Monday, Nov. 02, 1931

Sex in Bronxville

Youth, receptive to novel ideas, would be spared many of the embarrassments and discomforts of adolescence if it were given early education in sex. This few people deny. Yet, in practice, sex education is usually delayed until a time when The Facts of Life occasion acute nervousness, ribaldry or disgust. In spite of the fact that this is well-known, the movement for public sex education has gone slowly, necessarily from the higher branches downwards. Last week there came evidence of its present situation. Willard Walcott Beatty, superintendent of schools in Bronxville. N. Y., wrote for the New York Times an account of the seventh-grade course which has been given in his schools for the last five years.

Called "Elementary Biology," it is given to segregated groups of boys and girls, 11 & 13 years old, during an 18 to 36-week period. So that the segregation may not engender suspicion, the class alternates with physical education classes, where segregation occurs normally. Beginning with the simplest of biological forms, the course first takes up asexual (sperm-less, eggless) forms. Then come plants & animals which contain both male & female apparatus; then males & females which reproduce by fertilization, internal or external. Lastly come the anatomical, social and ethical features of Man's sexual organization.

Parents are informed beforehand of the nature of the course; children are urged to carry home the classroom discussions. Parents and teachers, reports Superintendent Beatty, find Elementary Biology useful; many believe that it should be taught sooner, in the fifth or sixth grade.

Pioneers in sex education were the late Dr. Prince Morrow, the late great Charles William Eliot of Harvard University and members of the American Federation for Sex Hygiene who in 1914 helped found the American Social Hygiene Association. Director today of the Association's Division of Educational Measures and Consultant is Dr. Max Joseph Exner. Austrian-born 60 years ago, Dr. Exner was at 19 an expert gymnast, took a Y. M. C. A. course in physical education, became physical education director at Carleton College (Northfield, Minn.). Meanwhile he took college courses, studied medicine, took his M. D. degree in 1906. As director of sex education for the Y. M. C. A., he went to the border during the U. S.-Mexican strife in 1915, reported on Prostitution in Army camps. His reports worried people, proved him able, won him the post of director of Social Hygiene education for the U. S. Army in the World War. He began working for the American Social Hygiene Association in 1920.

Colleges. In the Journal of Social Hygiene this month, Dr. Exner reports on The Status of Sex Education in the Colleges, on the basis of replies from 111 institutions of 300 questioned. In large institutions, including most of the State universities, social hygiene is given the least attention. In smaller colleges better courses are found. Types of instruction vary from a mere skirting of venereal disease or some pointers on the care of children to a comprehensive study of marital relations. The oldtime lecture which, says Dr. Exner, was either a gruesome "smut-talk" during which many a student would faint, or "sentimental moralizing, exaggeration and pseudo-science . . . by itinerant speakers of the evangelistic variety . . ." has happily gone out of fashion. Nevertheless, he concludes, though there has been conspicuous progress in the last 20 years, the proportion of institutions giving an adequate sexual background for marital and social life is still small.

Elementary Schools. A pioneer educator in sex was Professor Harry Beal Torrey of the University of Oregon who in 1920 helped introduce biological instruction in grade schools in The Dalles, Ashland and Newberg, Ore. Prime features, repeatedly demonstrated since then, were that young children found innocent fun in watching earthworms, frogs, spiders undergo life processes.
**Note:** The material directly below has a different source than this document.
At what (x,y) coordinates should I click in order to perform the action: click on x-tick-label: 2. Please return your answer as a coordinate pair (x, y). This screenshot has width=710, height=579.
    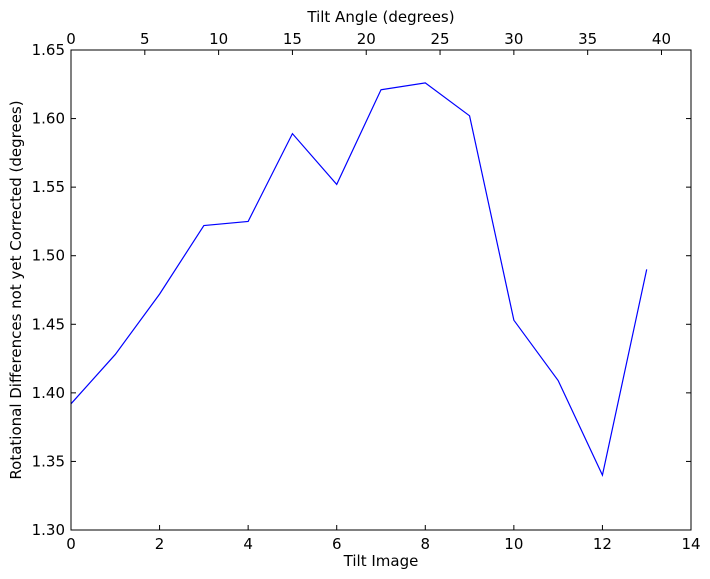
    Looking at the image, I should click on (160, 544).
Parents often became alarmed if they found their children observing animals whose activities resembled too closely those of man. Some mothers even thought it "unladylike" for their small daughters to handle caterpillars. Another observation: Small moppets were seriously, naively interested in the reproductions of plants and of oviparous (egg-laying) animals; but when viviparous (birth-giving) forms appeared there were snickers and knowing looks from sophisticated youngsters. To correct this, teachers worked patiently until the subject had lost glamor, until children were unconcerned by such words as anus, sperm, ovary, excretion, etc.

First college to give credit for a teacher's course in sex education was the University of Cincinnati. Best teacher-training under State auspices is in Virginia. In Alabama, Washington, in Minneapolis, and in Winnetka, Ill., where Superintendent Beatty of Bronxville first experimented with sex-in-nature courses, the movement was advanced. The A. S. H. A. is chary of making extensive surveys: it must be. There still are many parents throughout the land who, if they hear that Sex threatens their offspring, will rise in anger.